A fermentation system was designed to model the human colonic microflora in vitro. The system provided a framework of mucin beads to encourage the adhesion of bacteria, which was encased within a dialysis membrane. The void between the beads was inoculated with faeces from human donors. Water and metabolites were removed from the fermentation by osmosis using a solution of polyethylene glycol (PEG). The system was concomitantly inoculated alongside a conventional single-stage chemostat. Three fermentations were carried out using inocula from three healthy human donors. Bacterial populations from the chemostat and biofilm system were enumerated using fluorescence in situ hybridization. The culture fluid was also analysed for its short-chain fatty acid (SCFA) content. A higher cell density was achieved in the biofilm fermentation system (taking into account the contribution made by the bead-associated bacteria) as compared with the chemostat, owing to the removal of water and metabolites. Evaluation of the bacterial populations revealed that the biofilm system was able to support two distinct groups of bacteria: bacteria growing in association with the mucin beads and planktonic bacteria in the culture fluid.
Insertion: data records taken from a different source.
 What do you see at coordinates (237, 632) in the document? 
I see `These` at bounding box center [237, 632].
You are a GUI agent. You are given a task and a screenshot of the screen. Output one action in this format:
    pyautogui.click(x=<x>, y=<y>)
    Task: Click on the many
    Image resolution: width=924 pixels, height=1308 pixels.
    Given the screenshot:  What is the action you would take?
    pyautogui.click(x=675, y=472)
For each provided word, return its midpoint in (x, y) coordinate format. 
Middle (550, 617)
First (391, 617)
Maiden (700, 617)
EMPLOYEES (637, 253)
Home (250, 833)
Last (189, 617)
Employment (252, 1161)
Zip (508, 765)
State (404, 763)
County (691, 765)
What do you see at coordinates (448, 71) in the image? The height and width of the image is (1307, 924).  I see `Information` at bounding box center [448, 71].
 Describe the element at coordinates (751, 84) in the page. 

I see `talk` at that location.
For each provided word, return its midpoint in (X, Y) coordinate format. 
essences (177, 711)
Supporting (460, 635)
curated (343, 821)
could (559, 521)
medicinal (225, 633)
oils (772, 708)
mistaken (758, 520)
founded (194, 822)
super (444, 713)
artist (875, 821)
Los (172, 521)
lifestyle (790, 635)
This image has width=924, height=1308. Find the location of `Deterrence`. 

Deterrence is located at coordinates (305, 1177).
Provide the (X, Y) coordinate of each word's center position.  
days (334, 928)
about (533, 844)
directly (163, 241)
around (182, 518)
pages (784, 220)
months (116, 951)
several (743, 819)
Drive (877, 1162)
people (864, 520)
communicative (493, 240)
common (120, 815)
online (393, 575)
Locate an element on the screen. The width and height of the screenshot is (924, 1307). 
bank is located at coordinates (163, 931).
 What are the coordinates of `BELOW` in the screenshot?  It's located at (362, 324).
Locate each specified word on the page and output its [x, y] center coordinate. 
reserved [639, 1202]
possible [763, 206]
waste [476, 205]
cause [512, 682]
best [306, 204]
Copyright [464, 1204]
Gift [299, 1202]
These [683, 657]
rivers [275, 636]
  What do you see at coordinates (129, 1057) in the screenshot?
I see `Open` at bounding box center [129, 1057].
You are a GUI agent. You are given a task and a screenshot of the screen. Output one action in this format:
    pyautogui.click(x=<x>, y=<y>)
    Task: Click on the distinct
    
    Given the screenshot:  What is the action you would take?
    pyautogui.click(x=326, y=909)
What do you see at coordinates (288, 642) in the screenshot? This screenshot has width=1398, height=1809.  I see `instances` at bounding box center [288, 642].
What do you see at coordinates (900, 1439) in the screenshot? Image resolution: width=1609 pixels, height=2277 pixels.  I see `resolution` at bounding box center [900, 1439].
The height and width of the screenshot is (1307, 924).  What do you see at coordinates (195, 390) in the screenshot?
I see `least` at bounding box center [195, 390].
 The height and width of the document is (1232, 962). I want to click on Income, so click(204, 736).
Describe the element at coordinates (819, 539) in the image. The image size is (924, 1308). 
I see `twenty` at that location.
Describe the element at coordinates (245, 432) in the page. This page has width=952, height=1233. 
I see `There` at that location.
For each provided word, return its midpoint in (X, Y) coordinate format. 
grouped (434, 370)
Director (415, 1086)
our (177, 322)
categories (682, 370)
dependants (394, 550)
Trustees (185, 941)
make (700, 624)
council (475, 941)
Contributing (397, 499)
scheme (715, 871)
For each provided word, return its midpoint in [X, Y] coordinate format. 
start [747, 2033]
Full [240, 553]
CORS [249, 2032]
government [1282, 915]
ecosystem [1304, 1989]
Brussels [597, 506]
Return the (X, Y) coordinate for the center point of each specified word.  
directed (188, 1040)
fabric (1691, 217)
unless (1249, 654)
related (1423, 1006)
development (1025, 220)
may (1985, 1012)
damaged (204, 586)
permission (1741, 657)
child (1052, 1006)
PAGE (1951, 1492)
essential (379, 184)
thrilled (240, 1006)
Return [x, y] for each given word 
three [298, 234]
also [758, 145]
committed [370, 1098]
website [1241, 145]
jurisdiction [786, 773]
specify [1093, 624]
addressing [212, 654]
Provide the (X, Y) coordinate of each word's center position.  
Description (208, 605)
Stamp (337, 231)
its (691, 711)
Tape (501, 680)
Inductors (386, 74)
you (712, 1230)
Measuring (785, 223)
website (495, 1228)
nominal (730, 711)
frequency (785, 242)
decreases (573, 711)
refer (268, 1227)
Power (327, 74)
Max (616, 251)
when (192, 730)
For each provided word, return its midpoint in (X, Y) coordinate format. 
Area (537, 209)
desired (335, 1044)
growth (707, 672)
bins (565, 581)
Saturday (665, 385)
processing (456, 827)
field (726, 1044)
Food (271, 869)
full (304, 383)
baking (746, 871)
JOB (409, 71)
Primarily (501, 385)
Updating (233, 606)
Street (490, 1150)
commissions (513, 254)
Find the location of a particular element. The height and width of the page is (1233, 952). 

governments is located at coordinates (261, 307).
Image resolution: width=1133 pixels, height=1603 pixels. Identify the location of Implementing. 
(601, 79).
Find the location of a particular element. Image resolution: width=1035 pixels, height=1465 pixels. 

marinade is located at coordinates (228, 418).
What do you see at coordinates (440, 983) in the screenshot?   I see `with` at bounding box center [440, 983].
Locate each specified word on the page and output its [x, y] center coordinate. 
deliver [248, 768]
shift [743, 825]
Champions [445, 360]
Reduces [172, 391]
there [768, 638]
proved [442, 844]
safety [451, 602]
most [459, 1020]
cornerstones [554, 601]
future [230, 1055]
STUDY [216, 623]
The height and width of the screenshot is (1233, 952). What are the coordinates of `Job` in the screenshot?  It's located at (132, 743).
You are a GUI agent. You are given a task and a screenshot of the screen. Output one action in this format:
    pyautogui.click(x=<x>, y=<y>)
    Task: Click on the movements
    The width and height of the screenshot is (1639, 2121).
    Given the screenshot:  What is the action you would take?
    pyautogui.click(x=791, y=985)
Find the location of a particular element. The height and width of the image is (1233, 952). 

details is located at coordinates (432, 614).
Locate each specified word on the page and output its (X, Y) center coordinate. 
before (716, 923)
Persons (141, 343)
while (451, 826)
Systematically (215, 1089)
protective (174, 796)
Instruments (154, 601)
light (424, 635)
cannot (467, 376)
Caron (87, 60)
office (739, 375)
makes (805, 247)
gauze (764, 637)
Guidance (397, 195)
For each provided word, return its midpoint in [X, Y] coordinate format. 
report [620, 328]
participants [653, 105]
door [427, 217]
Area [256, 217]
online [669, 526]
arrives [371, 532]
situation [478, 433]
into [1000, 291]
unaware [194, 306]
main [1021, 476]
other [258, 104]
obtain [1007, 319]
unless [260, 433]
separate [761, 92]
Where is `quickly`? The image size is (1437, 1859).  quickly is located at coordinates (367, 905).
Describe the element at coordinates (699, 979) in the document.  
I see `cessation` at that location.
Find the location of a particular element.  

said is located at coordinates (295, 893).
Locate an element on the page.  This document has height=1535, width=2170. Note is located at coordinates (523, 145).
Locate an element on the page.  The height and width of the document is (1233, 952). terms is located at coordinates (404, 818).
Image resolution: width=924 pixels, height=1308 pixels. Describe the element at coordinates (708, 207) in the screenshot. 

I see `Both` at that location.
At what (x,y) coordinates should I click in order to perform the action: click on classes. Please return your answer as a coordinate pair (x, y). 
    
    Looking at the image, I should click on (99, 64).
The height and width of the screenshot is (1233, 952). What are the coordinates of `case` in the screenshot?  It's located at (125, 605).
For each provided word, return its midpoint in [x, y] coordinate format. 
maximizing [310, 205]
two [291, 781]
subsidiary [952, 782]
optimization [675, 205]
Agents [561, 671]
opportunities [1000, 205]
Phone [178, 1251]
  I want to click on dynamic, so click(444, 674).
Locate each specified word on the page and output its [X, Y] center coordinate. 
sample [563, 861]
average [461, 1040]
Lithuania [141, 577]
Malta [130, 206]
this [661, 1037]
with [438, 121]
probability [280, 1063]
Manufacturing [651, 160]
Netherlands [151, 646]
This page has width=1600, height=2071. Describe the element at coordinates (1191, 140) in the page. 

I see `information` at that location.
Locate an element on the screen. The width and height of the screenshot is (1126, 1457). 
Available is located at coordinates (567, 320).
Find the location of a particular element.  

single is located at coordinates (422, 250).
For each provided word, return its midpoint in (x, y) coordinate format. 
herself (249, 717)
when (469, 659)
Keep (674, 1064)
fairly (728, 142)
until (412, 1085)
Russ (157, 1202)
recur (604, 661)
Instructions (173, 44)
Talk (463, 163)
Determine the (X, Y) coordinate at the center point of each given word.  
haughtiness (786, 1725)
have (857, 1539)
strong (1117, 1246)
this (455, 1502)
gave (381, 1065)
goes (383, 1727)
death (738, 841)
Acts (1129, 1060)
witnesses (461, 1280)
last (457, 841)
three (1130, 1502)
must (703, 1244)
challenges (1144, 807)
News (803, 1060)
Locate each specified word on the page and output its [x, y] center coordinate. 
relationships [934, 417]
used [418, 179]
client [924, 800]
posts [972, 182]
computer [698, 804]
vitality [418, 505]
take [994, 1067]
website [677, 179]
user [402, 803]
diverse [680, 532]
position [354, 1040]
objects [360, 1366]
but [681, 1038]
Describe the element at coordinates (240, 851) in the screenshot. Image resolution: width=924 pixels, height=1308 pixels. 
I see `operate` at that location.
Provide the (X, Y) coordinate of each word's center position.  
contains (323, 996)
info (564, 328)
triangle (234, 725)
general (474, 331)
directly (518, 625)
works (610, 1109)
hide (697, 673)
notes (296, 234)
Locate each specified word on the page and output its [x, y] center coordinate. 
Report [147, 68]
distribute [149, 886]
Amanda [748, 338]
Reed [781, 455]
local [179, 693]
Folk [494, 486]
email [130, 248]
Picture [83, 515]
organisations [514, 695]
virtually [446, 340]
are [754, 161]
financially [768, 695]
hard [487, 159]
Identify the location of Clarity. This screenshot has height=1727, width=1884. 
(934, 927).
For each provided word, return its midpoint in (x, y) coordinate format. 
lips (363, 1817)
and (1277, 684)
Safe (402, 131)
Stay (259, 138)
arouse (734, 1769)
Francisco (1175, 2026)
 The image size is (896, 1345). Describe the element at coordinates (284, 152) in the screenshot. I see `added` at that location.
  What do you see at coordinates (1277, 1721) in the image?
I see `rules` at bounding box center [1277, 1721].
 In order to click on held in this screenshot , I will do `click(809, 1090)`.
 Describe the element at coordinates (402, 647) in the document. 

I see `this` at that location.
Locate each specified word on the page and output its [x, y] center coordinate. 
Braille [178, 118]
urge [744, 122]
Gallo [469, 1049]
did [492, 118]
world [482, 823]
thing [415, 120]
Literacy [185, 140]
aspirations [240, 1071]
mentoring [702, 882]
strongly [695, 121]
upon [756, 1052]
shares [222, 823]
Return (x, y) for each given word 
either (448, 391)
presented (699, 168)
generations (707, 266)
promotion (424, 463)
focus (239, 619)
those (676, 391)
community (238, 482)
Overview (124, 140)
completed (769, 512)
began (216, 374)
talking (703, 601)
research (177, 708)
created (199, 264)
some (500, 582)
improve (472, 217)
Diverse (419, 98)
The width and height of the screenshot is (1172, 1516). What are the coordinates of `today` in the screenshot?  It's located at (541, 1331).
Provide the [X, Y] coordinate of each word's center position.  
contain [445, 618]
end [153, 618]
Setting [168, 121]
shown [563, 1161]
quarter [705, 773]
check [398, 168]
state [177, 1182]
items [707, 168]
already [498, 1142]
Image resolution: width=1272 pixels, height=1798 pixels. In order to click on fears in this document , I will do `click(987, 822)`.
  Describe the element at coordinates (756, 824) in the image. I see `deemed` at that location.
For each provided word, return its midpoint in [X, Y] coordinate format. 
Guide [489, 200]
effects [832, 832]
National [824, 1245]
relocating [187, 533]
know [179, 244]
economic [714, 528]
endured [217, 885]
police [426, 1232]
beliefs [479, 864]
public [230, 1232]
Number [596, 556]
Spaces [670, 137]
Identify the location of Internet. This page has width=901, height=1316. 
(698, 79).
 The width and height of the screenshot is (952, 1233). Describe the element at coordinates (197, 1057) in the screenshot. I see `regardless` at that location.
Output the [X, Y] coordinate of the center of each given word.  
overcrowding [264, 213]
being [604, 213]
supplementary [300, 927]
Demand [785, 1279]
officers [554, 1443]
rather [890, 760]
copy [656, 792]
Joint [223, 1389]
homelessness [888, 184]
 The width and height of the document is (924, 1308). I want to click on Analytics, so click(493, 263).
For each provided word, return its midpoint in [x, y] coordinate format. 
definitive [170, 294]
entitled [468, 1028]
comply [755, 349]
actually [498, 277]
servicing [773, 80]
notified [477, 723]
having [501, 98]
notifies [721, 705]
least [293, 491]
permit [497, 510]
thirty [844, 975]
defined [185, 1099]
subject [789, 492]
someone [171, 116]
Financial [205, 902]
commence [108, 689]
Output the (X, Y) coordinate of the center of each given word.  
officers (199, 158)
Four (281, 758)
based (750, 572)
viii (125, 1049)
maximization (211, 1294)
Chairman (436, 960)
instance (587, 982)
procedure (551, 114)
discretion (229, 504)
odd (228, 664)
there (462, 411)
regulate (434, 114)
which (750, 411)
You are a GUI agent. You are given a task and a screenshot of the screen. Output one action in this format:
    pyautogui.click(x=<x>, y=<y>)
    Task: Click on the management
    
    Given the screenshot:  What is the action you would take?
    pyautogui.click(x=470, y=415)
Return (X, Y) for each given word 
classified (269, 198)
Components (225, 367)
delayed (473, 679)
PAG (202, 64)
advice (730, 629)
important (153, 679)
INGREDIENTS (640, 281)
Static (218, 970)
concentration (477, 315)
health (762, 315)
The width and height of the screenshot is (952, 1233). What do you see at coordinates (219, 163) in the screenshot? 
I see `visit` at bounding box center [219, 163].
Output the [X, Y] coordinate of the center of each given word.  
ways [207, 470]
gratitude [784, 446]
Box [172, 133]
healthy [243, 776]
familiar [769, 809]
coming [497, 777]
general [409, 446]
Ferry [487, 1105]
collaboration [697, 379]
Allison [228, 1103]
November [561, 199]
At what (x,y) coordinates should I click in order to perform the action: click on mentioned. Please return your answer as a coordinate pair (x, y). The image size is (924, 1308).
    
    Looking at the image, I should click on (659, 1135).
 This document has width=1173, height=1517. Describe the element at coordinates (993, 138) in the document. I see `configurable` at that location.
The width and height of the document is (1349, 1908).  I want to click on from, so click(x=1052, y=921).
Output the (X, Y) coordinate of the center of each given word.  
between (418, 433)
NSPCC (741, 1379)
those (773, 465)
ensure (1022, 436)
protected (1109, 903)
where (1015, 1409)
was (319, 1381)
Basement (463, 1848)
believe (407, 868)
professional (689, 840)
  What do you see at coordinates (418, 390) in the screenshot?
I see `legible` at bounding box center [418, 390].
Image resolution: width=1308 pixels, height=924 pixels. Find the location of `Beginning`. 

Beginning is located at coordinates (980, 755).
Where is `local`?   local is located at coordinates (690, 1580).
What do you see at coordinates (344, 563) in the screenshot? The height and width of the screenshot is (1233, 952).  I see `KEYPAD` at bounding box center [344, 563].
Furthermore, distinct differences were observed between populations in the biofilm fermenter system and the chemostat, with the former supporting higher populations of clostridia and Escherichia coli. SCFA levels were lower in the biofilm system than in the chemostat, as in the former they were removed via the osmotic effect of the PEG. These experiments demonstrated the potential usefulness of the biofilm system for investigating the complexity of the human colonic microflora and the contribution made by sessile bacterial populations.

Polydextrose, lactitol, and fructo-oligosaccharide fermentation by colonic bacteria in a three-stage continuous culture system

In vitro fermentations were carried out by using a model of the human colon to simulate microbial activities of lower gut bacteria. Bacterial populations (and their metabolic products) were evaluated under the effects of various fermentable substrates. Carbohydrates tested were polydextrose, lactitol, and fructo-oligosaccharide (FOS). Bacterial groups of interest were evaluated by fluorescence in situ hybridization as well as by species-specific PCR to determine bifidobacterial species and percent-G+C profiling of the bacterial communities present. Short-chain fatty acids (SCFA) produced during the fermentations were also evaluated. Polydextrose had a stimulatory effect upon colonic bifidobacteria at concentrations of 1 and 2% (using a single and pooled human fecal inoculum, respectively). The bifidogenic effect was sustained throughout all three vessels of the in vitro system (P = 0.01 seen in vessel 3), as corroborated by the bacterial community profile revealed by %G+C analysis. This substrate supported a wide variety of bifidobacteria and was the only substrate where Bifidobacterium infantis was detected. The fermentation of lactitol had a deleterious effect on both bifidobacterial and bacteroides populations (P = 0.01) and decreased total cell numbers. SCFA production was stimulated, however, particularly butyrate (beneficial for host colonocytes). FOS also had a stimulatory effect upon bifidobacterial and lactobacilli populations that used a single inoculum (P = 0.01 for all vessels) as well as a bifidogenic effect in vessels 2 and 3 (P = 0.01) when a pooled inoculum was used. A decrease in bifidobacteria throughout the model was reflected in the percent-G+C profiles.